→ **What is required**
Could you copy all of the records below exactly as they appear?

═══ Supplied material ═══

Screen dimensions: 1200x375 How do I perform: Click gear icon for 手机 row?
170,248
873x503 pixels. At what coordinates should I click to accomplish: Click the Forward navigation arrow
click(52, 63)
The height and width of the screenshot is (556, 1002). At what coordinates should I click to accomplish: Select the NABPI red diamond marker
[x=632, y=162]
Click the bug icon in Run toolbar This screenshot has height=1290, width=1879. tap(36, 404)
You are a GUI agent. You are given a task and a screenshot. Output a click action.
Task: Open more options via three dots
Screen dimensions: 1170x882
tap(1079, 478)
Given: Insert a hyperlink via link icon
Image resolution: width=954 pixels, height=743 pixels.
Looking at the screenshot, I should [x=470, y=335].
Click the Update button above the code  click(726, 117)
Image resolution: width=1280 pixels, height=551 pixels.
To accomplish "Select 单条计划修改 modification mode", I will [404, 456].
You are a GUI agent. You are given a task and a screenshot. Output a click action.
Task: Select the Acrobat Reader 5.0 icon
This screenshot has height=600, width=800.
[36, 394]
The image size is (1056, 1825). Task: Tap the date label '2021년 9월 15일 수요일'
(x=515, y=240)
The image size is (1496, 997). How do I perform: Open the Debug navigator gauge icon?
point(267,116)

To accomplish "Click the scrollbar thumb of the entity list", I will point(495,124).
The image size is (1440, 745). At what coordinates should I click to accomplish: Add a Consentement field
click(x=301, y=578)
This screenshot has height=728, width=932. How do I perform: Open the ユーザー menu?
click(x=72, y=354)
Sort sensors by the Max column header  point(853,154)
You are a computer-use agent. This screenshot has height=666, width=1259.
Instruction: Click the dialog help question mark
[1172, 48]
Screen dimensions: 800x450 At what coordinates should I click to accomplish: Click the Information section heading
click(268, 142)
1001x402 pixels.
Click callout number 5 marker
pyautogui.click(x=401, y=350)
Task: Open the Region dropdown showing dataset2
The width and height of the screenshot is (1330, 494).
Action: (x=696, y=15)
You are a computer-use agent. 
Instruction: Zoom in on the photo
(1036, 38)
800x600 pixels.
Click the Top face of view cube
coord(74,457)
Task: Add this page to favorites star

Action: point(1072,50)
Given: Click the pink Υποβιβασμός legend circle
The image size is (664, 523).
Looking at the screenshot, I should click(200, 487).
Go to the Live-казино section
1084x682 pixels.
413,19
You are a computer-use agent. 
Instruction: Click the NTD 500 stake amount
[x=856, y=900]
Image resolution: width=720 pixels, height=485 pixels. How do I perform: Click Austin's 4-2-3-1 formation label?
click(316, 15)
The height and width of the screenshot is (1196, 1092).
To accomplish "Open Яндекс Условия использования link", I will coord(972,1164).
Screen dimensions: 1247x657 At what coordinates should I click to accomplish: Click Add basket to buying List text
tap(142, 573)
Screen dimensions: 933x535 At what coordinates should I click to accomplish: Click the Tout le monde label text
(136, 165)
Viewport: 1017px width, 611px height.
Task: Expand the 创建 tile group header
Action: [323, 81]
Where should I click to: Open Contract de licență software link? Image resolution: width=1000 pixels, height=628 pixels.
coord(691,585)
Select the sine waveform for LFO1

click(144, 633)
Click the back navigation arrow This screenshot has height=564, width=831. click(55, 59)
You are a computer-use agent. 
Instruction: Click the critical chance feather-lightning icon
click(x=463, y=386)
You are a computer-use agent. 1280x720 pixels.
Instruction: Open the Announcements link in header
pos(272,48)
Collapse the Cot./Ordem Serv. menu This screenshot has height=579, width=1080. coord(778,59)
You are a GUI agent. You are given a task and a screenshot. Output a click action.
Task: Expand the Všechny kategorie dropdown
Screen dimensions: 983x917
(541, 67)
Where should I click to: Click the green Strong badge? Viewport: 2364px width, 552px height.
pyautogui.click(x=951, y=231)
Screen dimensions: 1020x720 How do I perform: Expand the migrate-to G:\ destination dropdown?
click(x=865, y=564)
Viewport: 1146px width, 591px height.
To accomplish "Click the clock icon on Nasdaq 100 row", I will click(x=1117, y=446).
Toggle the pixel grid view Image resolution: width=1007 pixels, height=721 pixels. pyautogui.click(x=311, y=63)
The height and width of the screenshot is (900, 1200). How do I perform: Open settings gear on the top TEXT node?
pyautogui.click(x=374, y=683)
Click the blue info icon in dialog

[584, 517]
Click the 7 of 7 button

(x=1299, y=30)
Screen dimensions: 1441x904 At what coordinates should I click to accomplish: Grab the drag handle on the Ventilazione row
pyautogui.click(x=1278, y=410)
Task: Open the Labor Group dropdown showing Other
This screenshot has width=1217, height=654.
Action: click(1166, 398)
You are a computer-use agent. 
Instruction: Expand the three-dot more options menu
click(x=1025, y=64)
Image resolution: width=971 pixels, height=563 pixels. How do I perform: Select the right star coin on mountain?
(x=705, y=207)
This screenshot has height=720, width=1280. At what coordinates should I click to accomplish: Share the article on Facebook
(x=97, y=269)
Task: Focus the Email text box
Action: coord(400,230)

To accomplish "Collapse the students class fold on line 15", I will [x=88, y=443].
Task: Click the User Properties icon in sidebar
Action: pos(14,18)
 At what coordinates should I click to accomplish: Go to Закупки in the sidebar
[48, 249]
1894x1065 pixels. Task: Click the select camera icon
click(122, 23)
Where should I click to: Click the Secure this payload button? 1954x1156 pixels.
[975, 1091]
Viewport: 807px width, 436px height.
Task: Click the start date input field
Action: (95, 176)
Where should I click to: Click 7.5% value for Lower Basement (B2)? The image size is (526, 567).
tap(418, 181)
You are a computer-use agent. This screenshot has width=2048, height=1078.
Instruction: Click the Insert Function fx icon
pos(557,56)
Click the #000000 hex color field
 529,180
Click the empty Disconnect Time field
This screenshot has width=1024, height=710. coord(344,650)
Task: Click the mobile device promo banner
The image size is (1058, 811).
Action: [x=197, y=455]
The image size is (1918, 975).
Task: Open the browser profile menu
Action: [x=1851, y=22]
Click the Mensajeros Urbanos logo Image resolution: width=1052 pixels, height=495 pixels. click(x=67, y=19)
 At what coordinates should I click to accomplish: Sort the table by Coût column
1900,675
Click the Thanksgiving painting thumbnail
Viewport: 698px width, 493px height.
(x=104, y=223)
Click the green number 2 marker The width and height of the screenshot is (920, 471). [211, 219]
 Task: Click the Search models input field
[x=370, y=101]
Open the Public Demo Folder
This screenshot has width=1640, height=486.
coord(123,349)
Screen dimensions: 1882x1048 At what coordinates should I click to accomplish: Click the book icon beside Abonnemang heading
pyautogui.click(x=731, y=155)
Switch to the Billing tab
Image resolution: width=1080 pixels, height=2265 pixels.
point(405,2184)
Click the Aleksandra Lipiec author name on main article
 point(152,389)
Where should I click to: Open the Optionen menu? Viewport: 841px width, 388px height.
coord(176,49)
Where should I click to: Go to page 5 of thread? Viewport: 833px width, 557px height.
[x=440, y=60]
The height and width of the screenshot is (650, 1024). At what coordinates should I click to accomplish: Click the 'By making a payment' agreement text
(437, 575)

═══

→ **The completed task**
Screen dimensions: 1200x375 How do I perform: Click gear icon for 手机 row?
170,248
873x503 pixels. At what coordinates should I click to accomplish: Click the Forward navigation arrow
click(52, 63)
The height and width of the screenshot is (556, 1002). At what coordinates should I click to accomplish: Select the NABPI red diamond marker
[x=632, y=162]
Click the bug icon in Run toolbar This screenshot has height=1290, width=1879. tap(36, 404)
You are a GUI agent. You are given a task and a screenshot. Output a click action.
Task: Open more options via three dots
Screen dimensions: 1170x882
tap(1079, 478)
Given: Insert a hyperlink via link icon
Image resolution: width=954 pixels, height=743 pixels.
Looking at the screenshot, I should [x=470, y=335].
Click the Update button above the code  click(726, 117)
Image resolution: width=1280 pixels, height=551 pixels.
To accomplish "Select 单条计划修改 modification mode", I will [404, 456].
You are a GUI agent. You are given a task and a screenshot. Output a click action.
Task: Select the Acrobat Reader 5.0 icon
This screenshot has height=600, width=800.
[36, 394]
The image size is (1056, 1825). Task: Tap the date label '2021년 9월 15일 수요일'
(x=515, y=240)
The image size is (1496, 997). How do I perform: Open the Debug navigator gauge icon?
point(267,116)

To accomplish "Click the scrollbar thumb of the entity list", I will point(495,124).
The image size is (1440, 745). At what coordinates should I click to accomplish: Add a Consentement field
click(x=301, y=578)
This screenshot has height=728, width=932. How do I perform: Open the ユーザー menu?
click(x=72, y=354)
Sort sensors by the Max column header  point(853,154)
You are a computer-use agent. This screenshot has height=666, width=1259.
Instruction: Click the dialog help question mark
[1172, 48]
Screen dimensions: 800x450 At what coordinates should I click to accomplish: Click the Information section heading
click(268, 142)
1001x402 pixels.
Click callout number 5 marker
pyautogui.click(x=401, y=350)
Task: Open the Region dropdown showing dataset2
The width and height of the screenshot is (1330, 494).
Action: (x=696, y=15)
You are a computer-use agent. 
Instruction: Zoom in on the photo
(1036, 38)
800x600 pixels.
Click the Top face of view cube
coord(74,457)
Task: Add this page to favorites star

Action: point(1072,50)
Given: Click the pink Υποβιβασμός legend circle
The image size is (664, 523).
Looking at the screenshot, I should click(200, 487).
Go to the Live-казино section
1084x682 pixels.
413,19
You are a computer-use agent. 
Instruction: Click the NTD 500 stake amount
[x=856, y=900]
Image resolution: width=720 pixels, height=485 pixels. How do I perform: Click Austin's 4-2-3-1 formation label?
click(316, 15)
The height and width of the screenshot is (1196, 1092).
To accomplish "Open Яндекс Условия использования link", I will coord(972,1164).
Screen dimensions: 1247x657 At what coordinates should I click to accomplish: Click Add basket to buying List text
tap(142, 573)
Screen dimensions: 933x535 At what coordinates should I click to accomplish: Click the Tout le monde label text
(136, 165)
Viewport: 1017px width, 611px height.
Task: Expand the 创建 tile group header
Action: [323, 81]
Where should I click to: Open Contract de licență software link? Image resolution: width=1000 pixels, height=628 pixels.
coord(691,585)
Select the sine waveform for LFO1

click(144, 633)
Click the back navigation arrow This screenshot has height=564, width=831. click(55, 59)
You are a computer-use agent. 
Instruction: Click the critical chance feather-lightning icon
click(x=463, y=386)
You are a computer-use agent. 1280x720 pixels.
Instruction: Open the Announcements link in header
pos(272,48)
Collapse the Cot./Ordem Serv. menu This screenshot has height=579, width=1080. coord(778,59)
You are a GUI agent. You are given a task and a screenshot. Output a click action.
Task: Expand the Všechny kategorie dropdown
Screen dimensions: 983x917
(541, 67)
Where should I click to: Click the green Strong badge? Viewport: 2364px width, 552px height.
pyautogui.click(x=951, y=231)
Screen dimensions: 1020x720 How do I perform: Expand the migrate-to G:\ destination dropdown?
click(x=865, y=564)
Viewport: 1146px width, 591px height.
To accomplish "Click the clock icon on Nasdaq 100 row", I will click(x=1117, y=446).
Toggle the pixel grid view Image resolution: width=1007 pixels, height=721 pixels. pyautogui.click(x=311, y=63)
The height and width of the screenshot is (900, 1200). How do I perform: Open settings gear on the top TEXT node?
pyautogui.click(x=374, y=683)
Click the blue info icon in dialog

[584, 517]
Click the 7 of 7 button

(x=1299, y=30)
Screen dimensions: 1441x904 At what coordinates should I click to accomplish: Grab the drag handle on the Ventilazione row
pyautogui.click(x=1278, y=410)
Task: Open the Labor Group dropdown showing Other
This screenshot has width=1217, height=654.
Action: click(1166, 398)
You are a computer-use agent. 
Instruction: Expand the three-dot more options menu
click(x=1025, y=64)
Image resolution: width=971 pixels, height=563 pixels. How do I perform: Select the right star coin on mountain?
(x=705, y=207)
This screenshot has height=720, width=1280. At what coordinates should I click to accomplish: Share the article on Facebook
(x=97, y=269)
Task: Focus the Email text box
Action: coord(400,230)

To accomplish "Collapse the students class fold on line 15", I will [x=88, y=443].
Task: Click the User Properties icon in sidebar
Action: pos(14,18)
 At what coordinates should I click to accomplish: Go to Закупки in the sidebar
[48, 249]
1894x1065 pixels. Task: Click the select camera icon
click(122, 23)
Where should I click to: Click the Secure this payload button? 1954x1156 pixels.
[975, 1091]
Viewport: 807px width, 436px height.
Task: Click the start date input field
Action: (95, 176)
Where should I click to: Click 7.5% value for Lower Basement (B2)? The image size is (526, 567).
tap(418, 181)
You are a computer-use agent. This screenshot has width=2048, height=1078.
Instruction: Click the Insert Function fx icon
pos(557,56)
Click the #000000 hex color field
 529,180
Click the empty Disconnect Time field
This screenshot has width=1024, height=710. coord(344,650)
Task: Click the mobile device promo banner
The image size is (1058, 811).
Action: [x=197, y=455]
The image size is (1918, 975).
Task: Open the browser profile menu
Action: [x=1851, y=22]
Click the Mensajeros Urbanos logo Image resolution: width=1052 pixels, height=495 pixels. click(x=67, y=19)
 At what coordinates should I click to accomplish: Sort the table by Coût column
1900,675
Click the Thanksgiving painting thumbnail
Viewport: 698px width, 493px height.
(x=104, y=223)
Click the green number 2 marker The width and height of the screenshot is (920, 471). [211, 219]
 Task: Click the Search models input field
[x=370, y=101]
Open the Public Demo Folder
This screenshot has width=1640, height=486.
coord(123,349)
Screen dimensions: 1882x1048 At what coordinates should I click to accomplish: Click the book icon beside Abonnemang heading
pyautogui.click(x=731, y=155)
Switch to the Billing tab
Image resolution: width=1080 pixels, height=2265 pixels.
point(405,2184)
Click the Aleksandra Lipiec author name on main article
 point(152,389)
Where should I click to: Open the Optionen menu? Viewport: 841px width, 388px height.
coord(176,49)
Where should I click to: Go to page 5 of thread? Viewport: 833px width, 557px height.
[x=440, y=60]
The height and width of the screenshot is (650, 1024). At what coordinates should I click to accomplish: Click the 'By making a payment' agreement text
(437, 575)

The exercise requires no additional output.